Applicant: Mr A Chand
Respondent: In Person


Dates of Hearing: 26th September 2013
Date of Judgment: 19th November 2013


JUDGMENT


  1. The Respondent ("the Practitioner") faces the following three allegations made against him by the Chief Registrar.

COUNT 1


Mr. Raman Pratap Singh a legal practitioner, from the 15th of March 2006 till date whilst acting for both the vendor and purchaser for the sale and purchase of Crown Lease No. 13340 known as Lakena/Manoca (part of) being Lot 5 on D.P. No. 2086 constituting an area of 2.4215 hectares with all improvements thereon, had unreasonably delayed seeking the consent of Director of Lands for transfer from 15th of March 2006 until the 27th of May 2010 when consent of the Director of Lands for transfer of land was consequently sought, which conduct was a contravention of section 82(1)(a) of the Legal Practitioners Decree 2009 and was an act of professional misconduct.


COUNT 2


Mr.

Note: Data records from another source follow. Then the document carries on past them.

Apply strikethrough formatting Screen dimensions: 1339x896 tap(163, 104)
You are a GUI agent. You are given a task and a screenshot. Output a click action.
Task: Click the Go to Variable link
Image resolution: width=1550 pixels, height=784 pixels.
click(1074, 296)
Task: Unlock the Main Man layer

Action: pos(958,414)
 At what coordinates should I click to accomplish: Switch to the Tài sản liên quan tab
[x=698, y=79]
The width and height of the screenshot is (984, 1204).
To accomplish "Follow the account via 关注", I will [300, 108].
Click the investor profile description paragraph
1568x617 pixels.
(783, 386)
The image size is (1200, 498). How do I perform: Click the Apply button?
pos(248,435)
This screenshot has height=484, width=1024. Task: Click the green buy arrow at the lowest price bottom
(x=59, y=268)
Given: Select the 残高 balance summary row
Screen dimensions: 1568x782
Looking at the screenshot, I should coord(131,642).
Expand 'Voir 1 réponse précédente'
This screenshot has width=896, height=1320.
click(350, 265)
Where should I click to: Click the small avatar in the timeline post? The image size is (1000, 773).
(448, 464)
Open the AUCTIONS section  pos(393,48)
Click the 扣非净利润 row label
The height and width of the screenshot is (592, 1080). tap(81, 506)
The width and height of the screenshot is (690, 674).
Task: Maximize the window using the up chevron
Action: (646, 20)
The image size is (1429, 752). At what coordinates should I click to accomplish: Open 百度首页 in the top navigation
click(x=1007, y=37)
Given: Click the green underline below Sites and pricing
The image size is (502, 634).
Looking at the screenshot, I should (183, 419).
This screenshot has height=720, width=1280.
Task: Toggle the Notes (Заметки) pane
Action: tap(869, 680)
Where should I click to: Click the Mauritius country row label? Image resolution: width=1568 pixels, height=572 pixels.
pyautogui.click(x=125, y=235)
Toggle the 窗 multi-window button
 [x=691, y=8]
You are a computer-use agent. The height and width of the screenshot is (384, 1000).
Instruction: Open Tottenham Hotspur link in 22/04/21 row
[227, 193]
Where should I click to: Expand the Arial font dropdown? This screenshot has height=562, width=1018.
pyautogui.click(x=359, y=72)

Raman Pratap Singh a legal practitioner, on the 15th of March 2006 whilst acting for both the vendor and purchaser for the sale and purchase of Crown lease No. 13340 known as Lakena/Manoca (part of) being Lot 5 on D P No. 2086 constituting an area of 2.4215 hectares with all improvements thereon, had drafted the Sale and Purchase agreement to include a clause which stated that the vendor give possession to the purchaser of the said Crown land upon execution of the agreement when he ought to have known that such a clause would be in breach of the lease conditions for the said Crown land, which conduct was a contravention of Section 82(1)(a) of the Legal Practitioners Decree 2009 and was an act of professional misconduct.


COUNT 3


Raman Pratap Singh, a legal practitioner, since the 15th of March, 2006 until June 2010 whilst acting for both the vendor and the purchasers, failed to fulfill the instructions received of completing the settlement of a sale and purchase transaction in that he failed to have the property described as Crown Lease No 13340 known as Lakena/Manoca (part of) being Lot 5 on DP No. 2086 transferred to the purchasers and also failed to ensure that the vendor was fully paid the consideration sum of $16,000, which conduct was contrary to section 82(1)(a) of the Legal Practitioners Decree 2009 and was an act of professional misconduct.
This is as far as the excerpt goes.